### ЗАДАНИЯ
#1 Перепишите фрагмент о доверии в экономике, взяв всё от «На протяжении истории» и до «его были минимальны.», и замените в нем «рукопожатие» на «устное обещание».
#2 Ответьте по фрагменту о доверии в экономике:
(а) Что произошло бы с экономикой, если бы каждое деловое соглашение вынужденно заключалось в суде?
(б) Когда на протяжении истории человечества экономическая ситуация была благоприятной?
(в) На что ссылаются некоторые социальные исследователи, распространяя понятие «доверия» на всю экономику?

### ФРАГМЕНТ ДОКУМЕНТА
┏━━
Кооперация и доверие очень важны в социальной сфере. Мы часто недооцениваем роль доверия к экономическим процессам, и доверия внутри их. Или недооцениваем важность общественного договора, который связывает нас вместе. Если бы каждое деловое соглашение вынужденно заключалось бы в суде, наша экономика пришла бы в тупик. Законодательная система устанавливает определенные аспекты «хорошего поведения», однако чаще всего оно, это поведение, носит произвольный характер, и наша система вряд ли может функционировать иначе. Если бы мы мусорили так часто, как хочется, по нашим улицам вряд ли можно было бы пройти, и приходилось бы затрачивать огромные ресурсы, чтобы сохранять их чистыми. Если бы индивиды заключали контракты, предполагающие обман так часто, как это возможно, наша жизнь вряд ли была бы приятной, а сделки – честными (да и надежно прибыльными).

На протяжении истории человечества экономическая ситуация была благоприятной тогда, когда люди придерживались данного ими слова чести, а рукопожатие означало договоренность[390]. Без доверия сделки, основанные на том, что непонятные моменты выявятся позже, стали носить вероятностный характер. Без доверия каждый участник соглашения обязан оглядываться по сторонам – с целью предугадать, каким же образом его партнер может обмануть его. Для защиты от подобных последствий люди вынуждены тратить энергию и ресурсы, чтобы застраховать себя, разрабатывать альтернативные варианты развития событий и предпринимать меры для того, чтобы в случае «обмана» последствия его были минимальны.

Некоторые социальные исследователи пытаются расширить понятие «доверия» на всю экономику в целом, ссылаясь на социальный капитал. Экономическая система с большим «социальным капиталом» более производительна, так же, как производительна экономика с большим человеческим капиталом. Социальный капитал – довольно широкое понятие, которое включает в себя те факторы, что влияют на механизмы управления и в государственном, и в частном секторах. Однако идея доверия лежит в основе всех контекстов употребления понятия социального капитала; люди должны быть уверены относительно того, что с ними обращаются надлежащим образом, с уважением и справедливостью. И они отвечают взаимностью.
┗━━
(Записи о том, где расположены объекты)
┏━━
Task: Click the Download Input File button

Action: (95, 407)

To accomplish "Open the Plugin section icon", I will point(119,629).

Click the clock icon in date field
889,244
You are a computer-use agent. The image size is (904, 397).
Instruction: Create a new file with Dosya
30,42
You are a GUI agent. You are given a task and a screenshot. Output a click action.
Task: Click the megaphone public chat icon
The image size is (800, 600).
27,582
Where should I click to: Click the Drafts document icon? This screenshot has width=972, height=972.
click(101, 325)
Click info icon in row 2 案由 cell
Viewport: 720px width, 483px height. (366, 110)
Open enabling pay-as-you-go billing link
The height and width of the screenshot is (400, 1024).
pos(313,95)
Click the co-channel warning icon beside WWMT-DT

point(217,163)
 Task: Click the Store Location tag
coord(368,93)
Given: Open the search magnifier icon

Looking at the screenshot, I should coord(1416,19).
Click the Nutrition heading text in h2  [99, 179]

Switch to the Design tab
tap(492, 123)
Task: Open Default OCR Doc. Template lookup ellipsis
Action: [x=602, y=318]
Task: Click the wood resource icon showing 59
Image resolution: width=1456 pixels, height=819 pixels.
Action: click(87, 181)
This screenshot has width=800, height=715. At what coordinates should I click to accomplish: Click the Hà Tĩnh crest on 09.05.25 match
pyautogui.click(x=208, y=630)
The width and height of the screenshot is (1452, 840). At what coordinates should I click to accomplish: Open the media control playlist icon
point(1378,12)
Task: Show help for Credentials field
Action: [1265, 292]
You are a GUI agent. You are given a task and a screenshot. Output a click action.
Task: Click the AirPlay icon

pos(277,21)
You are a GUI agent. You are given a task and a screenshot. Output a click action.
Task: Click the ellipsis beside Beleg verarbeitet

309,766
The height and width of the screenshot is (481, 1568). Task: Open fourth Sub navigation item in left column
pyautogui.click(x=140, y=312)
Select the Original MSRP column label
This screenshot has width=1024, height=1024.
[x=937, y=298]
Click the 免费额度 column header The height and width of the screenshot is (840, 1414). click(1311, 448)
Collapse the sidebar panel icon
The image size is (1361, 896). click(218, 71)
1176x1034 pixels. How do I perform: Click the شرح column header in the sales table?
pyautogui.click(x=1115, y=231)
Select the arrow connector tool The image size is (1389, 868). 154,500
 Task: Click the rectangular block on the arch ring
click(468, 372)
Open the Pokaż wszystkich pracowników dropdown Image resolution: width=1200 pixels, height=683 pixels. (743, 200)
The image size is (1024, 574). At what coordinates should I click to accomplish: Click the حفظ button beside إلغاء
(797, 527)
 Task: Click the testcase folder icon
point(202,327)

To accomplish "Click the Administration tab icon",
┗━━
### ОТВЕТЫ К ЗАДАНИЯМ
#1
На протяжении истории человечества экономическая ситуация была благоприятной тогда, когда люди придерживались данного ими слова чести, а устное обещание означало договоренность[390]. Без доверия сделки, основанные на том, что непонятные моменты выявятся позже, стали носить вероятностный характер. Без доверия каждый участник соглашения обязан оглядываться по сторонам – с целью предугадать, каким же образом его партнер может обмануть его. Для защиты от подобных последствий люди вынуждены тратить энергию и ресурсы, чтобы застраховать себя, разрабатывать альтернативные варианты развития событий и предпринимать меры для того, чтобы в случае «обмана» последствия его были минимальны.

#2
(а) Она пришла бы в тупик.
(б) Тогда, когда люди придерживались данного ими слова чести, а рукопожатие означало договоренность.
(в) На социальный капитал.